== Passage provided

British academic, feminist and peace activist

Cynthia Kay Cockburn (née Ellis; 24 July 1934 – 12 September 2019) was a British academic, feminist, and peace activist.

==Early life==
Cynthia Kay Ellis was born in Barrow upon Soar, a village in rural Leicestershire, to father Shirley Ellis and mother Constance (née King). She attended Malvern St James Girls School.

== Career ==
Cockburn was a researcher in the fields of gender, war and peace-making, labour processes and trade unionism, and refugees. She was active in the international women's peace movement.

Cockburn was a visiting professor in the Department of Sociology at City University London and honorary professor in the Centre for the Study of Women and Gender at the University of Warwick.

An active antimilitarist, she was involved in a number of peace and anti-war organisations. She visited the Greenham Common Women's Peace Camp between 1981 and 2000. In 1981, she was part of a group of women who founded Women Against War in the Gulf, and in response to the Bosnian Yugoslav wars, the group evolved to become Women Against War Crime. From 1993, they began calling the group Women in Black in support of other international peace movement efforts, specifically those taking place in Israel, Italy, and Yugoslavia. She was also involved with Women Against Fundamentalism, the European Forum of Socialist Feminists, and was a member of the Women's International League for Peace & Freedom.

====
== Data excerpts

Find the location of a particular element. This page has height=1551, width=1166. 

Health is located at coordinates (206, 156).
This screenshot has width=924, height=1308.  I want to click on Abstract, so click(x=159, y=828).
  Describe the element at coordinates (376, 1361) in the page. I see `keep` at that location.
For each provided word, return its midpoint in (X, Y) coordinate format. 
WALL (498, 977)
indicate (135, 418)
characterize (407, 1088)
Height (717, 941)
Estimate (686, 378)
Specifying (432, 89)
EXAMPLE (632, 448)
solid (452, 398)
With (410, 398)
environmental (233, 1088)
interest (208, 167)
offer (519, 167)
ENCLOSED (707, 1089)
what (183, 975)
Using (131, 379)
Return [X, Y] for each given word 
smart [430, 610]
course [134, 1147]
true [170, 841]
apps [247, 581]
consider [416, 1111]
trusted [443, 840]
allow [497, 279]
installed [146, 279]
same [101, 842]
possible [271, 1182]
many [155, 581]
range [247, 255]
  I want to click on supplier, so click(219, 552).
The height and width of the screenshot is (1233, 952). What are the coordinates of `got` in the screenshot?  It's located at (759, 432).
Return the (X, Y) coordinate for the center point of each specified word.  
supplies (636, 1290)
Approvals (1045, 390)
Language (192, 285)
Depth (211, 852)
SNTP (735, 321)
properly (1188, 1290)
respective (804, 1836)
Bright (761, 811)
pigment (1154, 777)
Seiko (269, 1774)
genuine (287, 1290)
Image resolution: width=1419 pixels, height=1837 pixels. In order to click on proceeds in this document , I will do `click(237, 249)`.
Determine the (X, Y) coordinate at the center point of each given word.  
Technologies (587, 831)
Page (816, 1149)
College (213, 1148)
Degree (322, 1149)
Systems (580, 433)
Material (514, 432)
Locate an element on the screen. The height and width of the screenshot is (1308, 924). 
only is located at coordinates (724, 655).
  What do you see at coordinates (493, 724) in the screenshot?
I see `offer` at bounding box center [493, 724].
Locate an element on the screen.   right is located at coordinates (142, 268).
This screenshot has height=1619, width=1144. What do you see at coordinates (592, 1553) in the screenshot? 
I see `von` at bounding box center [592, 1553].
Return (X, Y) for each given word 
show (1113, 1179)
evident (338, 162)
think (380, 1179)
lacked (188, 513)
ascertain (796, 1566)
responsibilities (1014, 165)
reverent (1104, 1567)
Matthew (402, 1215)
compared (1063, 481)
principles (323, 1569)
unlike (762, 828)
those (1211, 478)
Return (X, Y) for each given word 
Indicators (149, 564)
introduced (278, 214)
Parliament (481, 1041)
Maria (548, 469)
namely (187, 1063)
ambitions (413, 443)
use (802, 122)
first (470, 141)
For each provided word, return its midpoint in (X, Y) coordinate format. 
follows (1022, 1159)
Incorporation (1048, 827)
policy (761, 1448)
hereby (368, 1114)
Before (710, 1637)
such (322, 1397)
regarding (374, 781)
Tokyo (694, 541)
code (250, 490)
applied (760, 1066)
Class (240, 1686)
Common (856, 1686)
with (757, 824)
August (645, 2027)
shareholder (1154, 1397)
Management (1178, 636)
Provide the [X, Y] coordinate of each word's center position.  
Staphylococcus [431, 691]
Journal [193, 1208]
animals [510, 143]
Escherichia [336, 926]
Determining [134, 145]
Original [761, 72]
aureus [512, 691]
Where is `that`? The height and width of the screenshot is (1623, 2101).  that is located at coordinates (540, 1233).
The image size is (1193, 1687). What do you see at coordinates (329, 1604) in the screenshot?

====

**Prompt 1:** Retype the part of the Cynthia Cockburn text from "British academic, feminist and" down to "University of Warwick.", copying it word for word.
**Prompt 2:** According to the Cynthia Cockburn text, which school did she attend?
**Prompt 3:** Turn the paragraph of the Cynthia Cockburn text beginning "An active antimilitarist" into a short bulleted list that keeps its main facts.

**Task result 1:**
British academic, feminist and peace activist

Cynthia Kay Cockburn (née Ellis; 24 July 1934 – 12 September 2019) was a British academic, feminist, and peace activist.

==Early life==
Cynthia Kay Ellis was born in Barrow upon Soar, a village in rural Leicestershire, to father Shirley Ellis and mother Constance (née King). She attended Malvern St James Girls School.

== Career ==
Cockburn was a researcher in the fields of gender, war and peace-making, labour processes and trade unionism, and refugees. She was active in the international women's peace movement.

Cockburn was a visiting professor in the Department of Sociology at City University London and honorary professor in the Centre for the Study of Women and Gender at the University of Warwick.

**Task result 2:** Malvern St James Girls School.

**Task result 3:**
- Was an active antimilitarist involved in several peace and anti-war organizations
- Visited the Greenham Common Women's Peace Camp between 1981 and 2000
- In 1981, helped found Women Against War in the Gulf, which became Women Against War Crime in response to the Bosnian Yugoslav wars
- From 1993, the group was called Women in Black, supporting peace movement efforts in Israel, Italy, and Yugoslavia
- Was also involved with Women Against Fundamentalism and the European Forum of Socialist Feminists
- Was a member of the Women's International League for Peace & Freedom